Because OI is generally diagnosed at birth, or during childhood years, it’s largely considered a pediatric condition. This is why many of the specialists I see are at Boston Children’s—they’re the medical professionals who best know what I’m going through, and how to treat it. But the world is changing and there are now many adults living with OI or other conditions usually associated with childhood. There are literally tens of thousands of patients who were diagnosed with these pediatric conditions that are now grown-ups, myself included. The fact that so many of us are living long and fruitful lives is a gift of modern medicine, but can also lead to difficulties when we need to change doctors.

Dr. Frederic Shapiro, has been my orthopedic doctor and go-to guy ever since birth. My family and I have tried many times to play the “guess how old Dr. Shapiro is?” game, but no one really knows. The point being, I dread that day when he tells me he is going to retire. It fills me with so many questions.

Who will I go to? Will I have to explain exactly how to hold my broken leg? Will I have to describe the right combination of pain medications to prescribe? Am I going to have to tell someone totally new about why I dislike wearing slings? Will Dr. Shapiro’s replacement be as flexible about how and when we communicate?

There is so much uncertainty it makes my head spin, and I hope I don’t need to find out the answers to these questions for a very long time.
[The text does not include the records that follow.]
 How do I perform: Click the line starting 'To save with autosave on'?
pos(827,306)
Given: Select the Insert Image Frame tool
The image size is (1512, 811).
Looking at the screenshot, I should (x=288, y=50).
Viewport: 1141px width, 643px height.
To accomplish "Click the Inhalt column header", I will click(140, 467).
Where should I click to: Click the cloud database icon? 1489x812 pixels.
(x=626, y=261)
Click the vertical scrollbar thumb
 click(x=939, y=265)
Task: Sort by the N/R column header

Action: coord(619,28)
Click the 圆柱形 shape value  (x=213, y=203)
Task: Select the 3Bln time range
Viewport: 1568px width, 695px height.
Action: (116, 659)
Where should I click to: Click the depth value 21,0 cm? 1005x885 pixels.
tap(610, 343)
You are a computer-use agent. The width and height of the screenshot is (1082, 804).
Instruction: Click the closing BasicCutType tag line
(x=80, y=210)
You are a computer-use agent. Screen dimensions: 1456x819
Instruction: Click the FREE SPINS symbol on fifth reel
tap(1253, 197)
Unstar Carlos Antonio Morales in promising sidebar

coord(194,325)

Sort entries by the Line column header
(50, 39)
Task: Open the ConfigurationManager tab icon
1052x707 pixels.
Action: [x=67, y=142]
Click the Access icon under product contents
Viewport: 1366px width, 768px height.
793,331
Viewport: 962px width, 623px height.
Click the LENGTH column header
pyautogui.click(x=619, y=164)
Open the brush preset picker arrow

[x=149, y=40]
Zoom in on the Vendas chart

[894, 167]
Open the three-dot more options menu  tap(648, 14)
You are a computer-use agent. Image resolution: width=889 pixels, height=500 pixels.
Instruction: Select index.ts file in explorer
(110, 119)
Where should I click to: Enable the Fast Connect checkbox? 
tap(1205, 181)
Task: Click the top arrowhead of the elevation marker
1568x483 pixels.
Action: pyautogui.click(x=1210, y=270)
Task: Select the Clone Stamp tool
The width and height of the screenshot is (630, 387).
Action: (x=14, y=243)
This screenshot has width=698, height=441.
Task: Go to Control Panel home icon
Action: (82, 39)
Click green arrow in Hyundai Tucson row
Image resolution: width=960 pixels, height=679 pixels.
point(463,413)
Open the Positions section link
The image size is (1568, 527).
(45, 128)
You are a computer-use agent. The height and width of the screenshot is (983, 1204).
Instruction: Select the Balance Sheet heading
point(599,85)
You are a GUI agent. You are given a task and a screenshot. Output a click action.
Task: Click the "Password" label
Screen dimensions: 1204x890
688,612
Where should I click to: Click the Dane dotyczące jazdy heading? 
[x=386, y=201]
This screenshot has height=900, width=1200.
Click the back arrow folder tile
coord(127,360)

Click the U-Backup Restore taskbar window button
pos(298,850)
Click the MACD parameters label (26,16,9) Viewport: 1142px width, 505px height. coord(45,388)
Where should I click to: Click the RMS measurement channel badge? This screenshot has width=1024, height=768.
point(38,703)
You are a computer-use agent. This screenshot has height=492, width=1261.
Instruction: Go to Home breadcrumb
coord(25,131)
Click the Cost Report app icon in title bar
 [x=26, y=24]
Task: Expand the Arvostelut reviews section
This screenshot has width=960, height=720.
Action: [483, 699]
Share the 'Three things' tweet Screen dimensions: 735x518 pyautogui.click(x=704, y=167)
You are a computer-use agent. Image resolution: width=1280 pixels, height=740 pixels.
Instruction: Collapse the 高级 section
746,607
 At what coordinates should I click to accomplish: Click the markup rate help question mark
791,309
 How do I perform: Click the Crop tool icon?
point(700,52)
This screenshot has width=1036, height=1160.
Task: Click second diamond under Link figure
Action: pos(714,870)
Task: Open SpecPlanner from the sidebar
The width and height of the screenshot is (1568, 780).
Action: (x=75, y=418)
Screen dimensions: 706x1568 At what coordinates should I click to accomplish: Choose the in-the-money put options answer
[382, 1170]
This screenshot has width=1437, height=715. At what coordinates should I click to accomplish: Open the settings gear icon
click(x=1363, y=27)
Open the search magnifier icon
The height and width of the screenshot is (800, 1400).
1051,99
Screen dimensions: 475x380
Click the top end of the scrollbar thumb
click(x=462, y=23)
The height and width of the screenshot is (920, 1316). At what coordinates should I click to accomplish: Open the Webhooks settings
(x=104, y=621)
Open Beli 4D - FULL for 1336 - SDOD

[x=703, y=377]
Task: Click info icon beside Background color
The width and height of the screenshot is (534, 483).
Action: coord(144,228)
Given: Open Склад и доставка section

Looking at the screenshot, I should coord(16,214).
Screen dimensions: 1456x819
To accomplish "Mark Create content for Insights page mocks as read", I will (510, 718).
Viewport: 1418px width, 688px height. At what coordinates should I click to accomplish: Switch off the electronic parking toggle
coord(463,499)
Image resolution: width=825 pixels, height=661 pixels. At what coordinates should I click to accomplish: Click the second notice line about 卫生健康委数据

I will miss the sounds, noise, colors and clowns of Boston Children’s. But I’m also coming to understand that part of being an adult means doing what’s right for you, even if it’s not the easiest option.

But as much as I love Dr. Shapiro and Boston Children’s, I can’t deny that there are parts of me that require adult health care at this point, and a few people on my care team have been kind enough to nudge me in that direction. “Sandy, you know, you’re not a child anymore. We would be happy to continue to see you, and we are not trying to push you out of the system, but if you need help in transitioning to an adult care setting we’d be happy to help.”

I appreciate their friendly nudging into the boring world of adult hospitals. When the time comes I will miss the sounds, noise, colors and clowns of Boston Children’s. But I’m also coming to understand that part of being an adult means doing what’s right for you, even if it’s not the easiest option. It’s recognizing for myself what it means to be an adult, inside and out.

I’ll get there eventually, hopefully sooner rather than later; I just wish I could take Dr. Shaprio with me.